DAMP: Decision-Making with the Combination of Analytical Hierarchy Process and Deep Learning (Case study: Car Sales Forecasting)

Document Type : Original Article

Authors

1 Department of Computer Engineering, Birjand University of Technology, Birjand, Iran.

2 Department of Statistics, Allameh Tabataba'i University, Tehran, Iran.

3 Department of Computer Engineering, University of Torbat Heydarieh, Torbat Heydarieh, Iran.

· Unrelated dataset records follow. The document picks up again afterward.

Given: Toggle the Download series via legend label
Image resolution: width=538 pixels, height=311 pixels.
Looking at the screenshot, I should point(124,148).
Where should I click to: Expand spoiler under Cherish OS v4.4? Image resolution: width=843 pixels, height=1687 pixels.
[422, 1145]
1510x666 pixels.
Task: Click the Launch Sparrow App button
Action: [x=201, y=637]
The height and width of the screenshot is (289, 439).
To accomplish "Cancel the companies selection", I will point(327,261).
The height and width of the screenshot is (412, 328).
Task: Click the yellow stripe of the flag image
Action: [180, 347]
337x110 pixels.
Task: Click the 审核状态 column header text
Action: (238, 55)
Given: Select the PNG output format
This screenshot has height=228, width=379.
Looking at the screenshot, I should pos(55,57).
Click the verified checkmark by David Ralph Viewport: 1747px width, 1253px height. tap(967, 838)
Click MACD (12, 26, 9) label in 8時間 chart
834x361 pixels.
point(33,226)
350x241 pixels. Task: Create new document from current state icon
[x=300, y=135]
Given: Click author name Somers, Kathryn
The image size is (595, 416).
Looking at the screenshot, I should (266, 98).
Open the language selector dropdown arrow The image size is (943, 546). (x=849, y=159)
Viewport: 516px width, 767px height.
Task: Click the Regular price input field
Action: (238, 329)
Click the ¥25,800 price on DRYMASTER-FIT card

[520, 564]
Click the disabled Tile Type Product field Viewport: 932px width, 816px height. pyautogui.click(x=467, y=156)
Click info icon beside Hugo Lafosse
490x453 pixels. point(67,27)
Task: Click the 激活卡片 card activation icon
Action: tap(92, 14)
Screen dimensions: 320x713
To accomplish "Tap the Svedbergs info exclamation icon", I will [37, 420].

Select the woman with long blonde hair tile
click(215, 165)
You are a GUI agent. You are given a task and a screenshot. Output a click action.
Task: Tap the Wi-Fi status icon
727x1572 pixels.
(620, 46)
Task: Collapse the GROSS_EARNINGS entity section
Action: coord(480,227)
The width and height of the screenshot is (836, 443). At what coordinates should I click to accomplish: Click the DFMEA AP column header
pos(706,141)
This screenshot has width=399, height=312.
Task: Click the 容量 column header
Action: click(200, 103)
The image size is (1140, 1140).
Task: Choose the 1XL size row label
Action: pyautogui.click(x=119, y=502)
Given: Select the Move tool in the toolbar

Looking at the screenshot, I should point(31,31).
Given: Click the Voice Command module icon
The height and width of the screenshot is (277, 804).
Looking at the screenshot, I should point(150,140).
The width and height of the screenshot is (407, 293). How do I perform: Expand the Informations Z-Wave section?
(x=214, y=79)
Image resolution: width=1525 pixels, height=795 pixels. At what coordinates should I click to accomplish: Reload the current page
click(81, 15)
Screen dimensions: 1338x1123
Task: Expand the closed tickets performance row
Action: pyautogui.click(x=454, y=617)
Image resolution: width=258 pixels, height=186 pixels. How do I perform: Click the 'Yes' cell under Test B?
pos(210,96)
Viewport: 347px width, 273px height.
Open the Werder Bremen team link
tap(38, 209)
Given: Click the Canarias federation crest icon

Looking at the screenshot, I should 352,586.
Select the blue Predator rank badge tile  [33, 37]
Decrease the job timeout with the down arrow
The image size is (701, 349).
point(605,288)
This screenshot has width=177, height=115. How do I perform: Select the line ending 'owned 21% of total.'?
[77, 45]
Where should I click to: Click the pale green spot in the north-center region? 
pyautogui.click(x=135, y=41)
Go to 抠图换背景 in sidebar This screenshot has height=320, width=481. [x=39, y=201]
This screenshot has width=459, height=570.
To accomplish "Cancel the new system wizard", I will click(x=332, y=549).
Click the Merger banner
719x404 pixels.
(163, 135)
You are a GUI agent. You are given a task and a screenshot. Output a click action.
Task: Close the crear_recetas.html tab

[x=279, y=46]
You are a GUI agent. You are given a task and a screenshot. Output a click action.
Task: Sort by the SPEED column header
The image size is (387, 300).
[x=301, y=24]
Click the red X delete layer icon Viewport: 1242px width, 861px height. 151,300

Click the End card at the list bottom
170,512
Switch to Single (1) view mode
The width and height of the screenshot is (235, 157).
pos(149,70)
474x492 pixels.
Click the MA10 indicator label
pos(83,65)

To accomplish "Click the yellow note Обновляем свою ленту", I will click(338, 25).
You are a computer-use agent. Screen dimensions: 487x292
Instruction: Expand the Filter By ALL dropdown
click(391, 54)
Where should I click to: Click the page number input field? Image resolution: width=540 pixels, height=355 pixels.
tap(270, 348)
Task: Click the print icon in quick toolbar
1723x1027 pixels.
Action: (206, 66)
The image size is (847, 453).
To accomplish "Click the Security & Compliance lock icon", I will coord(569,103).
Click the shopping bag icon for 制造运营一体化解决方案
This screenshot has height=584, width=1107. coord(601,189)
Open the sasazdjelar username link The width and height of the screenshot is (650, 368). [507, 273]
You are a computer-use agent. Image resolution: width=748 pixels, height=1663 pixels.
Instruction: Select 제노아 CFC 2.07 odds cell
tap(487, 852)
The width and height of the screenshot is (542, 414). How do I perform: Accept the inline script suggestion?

4 Department of Information and Communication Technology (ICT), Technical and Vocational University (TVU), Tehran, Iran.

Abstract

Nowadays, prediction and decision making are two inseparable principles in the management and two distinct roles of managers. The organizations spend a large part of their budgets on predictions from past data. They will lose their money if they are neglected. On the other hand, decision-making is the most critical step in problem-solving. Moreover, it is considered the main task of a manager as a problem solver. Making decision becomes more complicated when we are faced with multi-criteria decision-making issues. Combining prediction and decision-making approaches helps researchers to make a better choice utilizing prior knowledge. One of the most essential and comprehensive systems designed for multi-criteria decision-making is Analytical Hierarchy Process (AHP) process. Deep learning as a valuable extension of artificial neural networks has been the focus of many researchers. In this paper, AHP is used to classify, compare, and determine the weights of a deep learning approach. In order to evaluate the efficiency of the proposed method, the prediction of vehicle price application is chosen, and the results are compared with neural networks. The data set is related to the sale of Hyundai and Kia Motors cars in the United States and Canada. It is emphasized that the data are used only to evaluate the proposed method and can be generalized to solve all similar issues. The sales forecasting data of two car companies showed that the proposed method is superior to other regression methods. To extend the proposed methos as our future work, the aim will be to develop a comprehensive decision-making and forecasting system by combining these two approaches.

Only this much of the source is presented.